Is she sure that isn’t from having Akechi back on the team? He doesn’t even need to get hit for him to come out of a fight bloody and half dead. Ren doesn’t voice this.

“Sorry.” He says instead. “I’ll try to tone it down.”

Makoto gives him a funny look.

“You can rely on us, you know,” She says, tentatively.

-

Ren gives her a smile. “I know.”

“I mean it,” She presses. “What’s all this about, really?”

They’re all still gathered outside the Odaiba stadium, idly passing time before they split up. Akechi leans against the fence a ways away, staring up at the sky. Ren watches as a snowflake lands on his face, his nose scrunching in annoyance.

“Ren?”

He turns back to Makoto, “It’s nothing.” He insists, “I just missed being in the Metaverse, I guess.” Missed him, for some godforsaken reason. “I’ll tone it back, I promise.” I don’t know how to stop. Why won’t he look?

-

Going through the motions isn’t unfamiliar to Ren. He did it when his parents all but kicked him out. He did it again when all his so-called friends started avoiding the dangerous criminal. He did it again during the worst of Kamoshida’s bullshit, and again with Madarame, and again with—

After November, he let the thieves convictions tug him through. During December he very nearly started tugging back.
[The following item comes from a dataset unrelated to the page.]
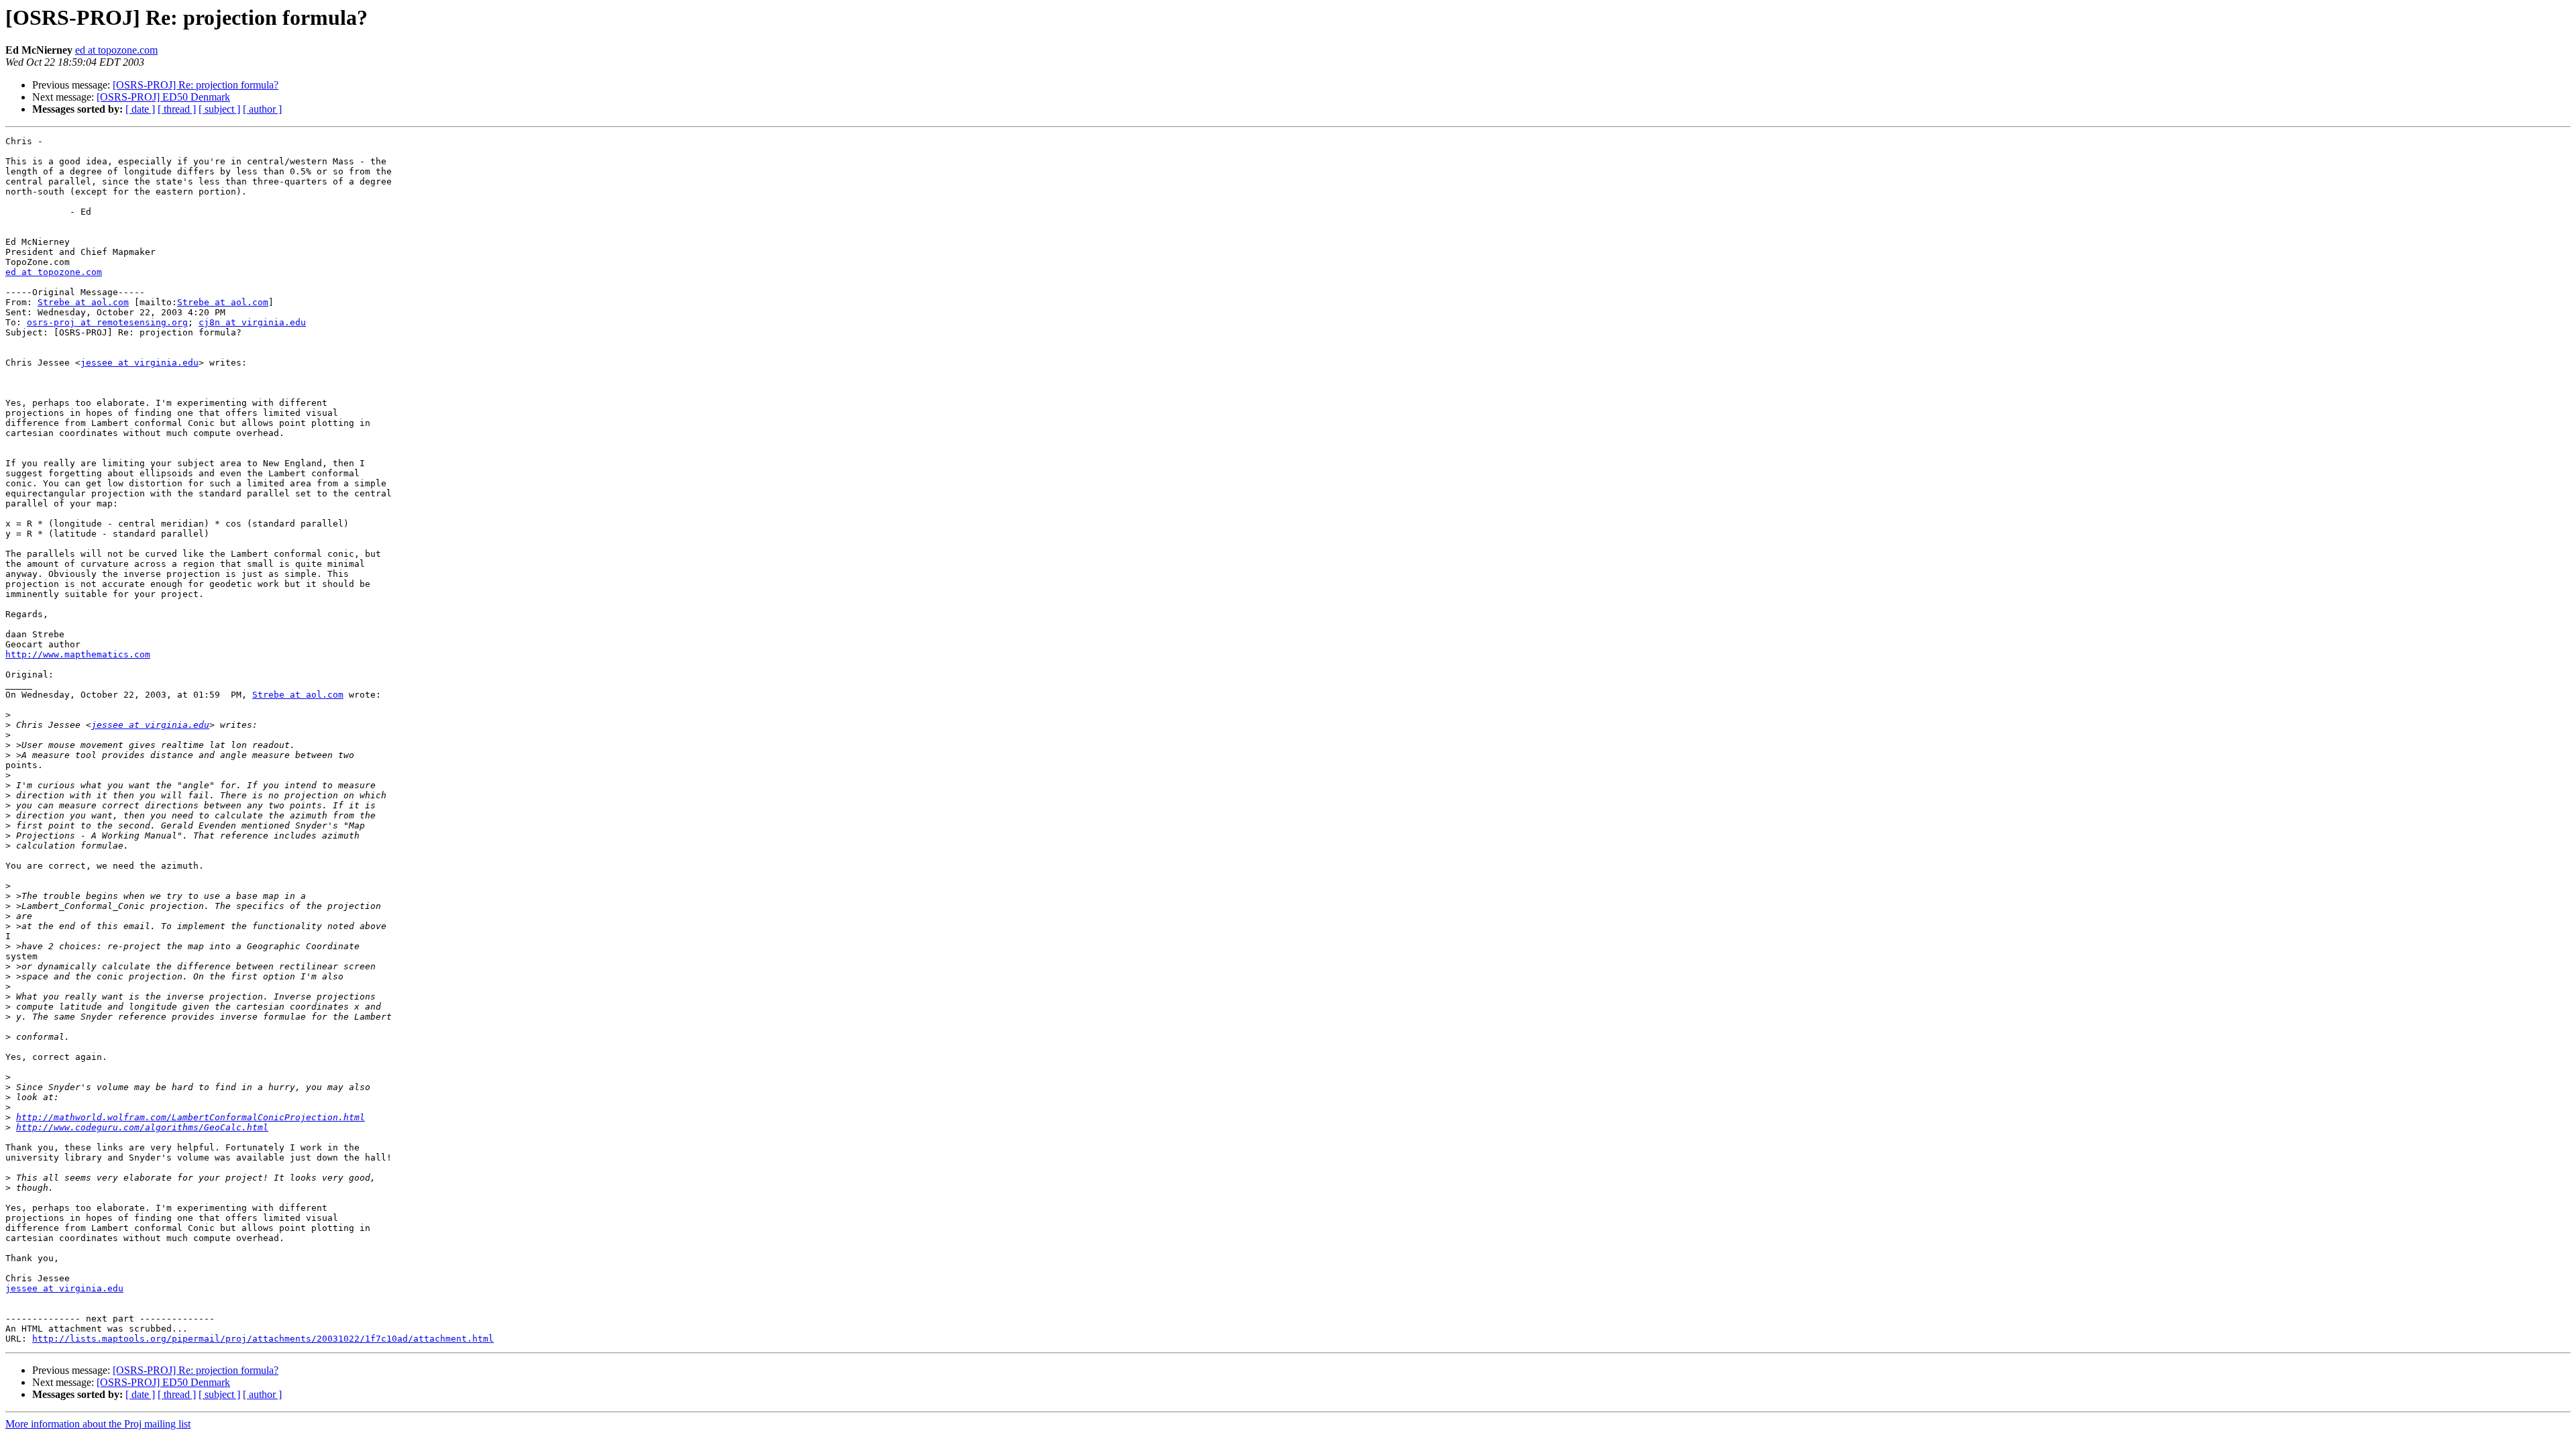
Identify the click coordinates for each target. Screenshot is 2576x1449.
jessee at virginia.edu (139, 363)
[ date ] (140, 109)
January, and he’s going in circles. Running laps, sprinting in all the wrong directions, slipping on ice, there shouldn’t be ice to slip on, not in this reality.

He just needs to—

-

“Hey.” Ren says. Round he-stopped-counting.

Akechi doesn’t even acknowledge that he’s said anything this time, just stares up at the falling snow dusting the Kichijoji streets.

“Hey.”

“I heard you the first time.”

Then fucking talk to me. “We should go to the jazz club.” Ren says. What was the point of even showing me the place if you won’t go there with me? “There’s a singer today, I think.”

“There isn’t.” Akechi says, clipped and uninterested.

Ren’s hands twitch, spasm. He isn’t entirely sure what motion they’re trying to do. Drag Akechi away by force? Bash his skull in?

-

Is this how Akechi felt during November? Turnabout is fair play, Ren supposes, even if he has no idea how Akechi managed to pull this particular trick off. If Akechi would talk to him, maybe Ren could get him to spill.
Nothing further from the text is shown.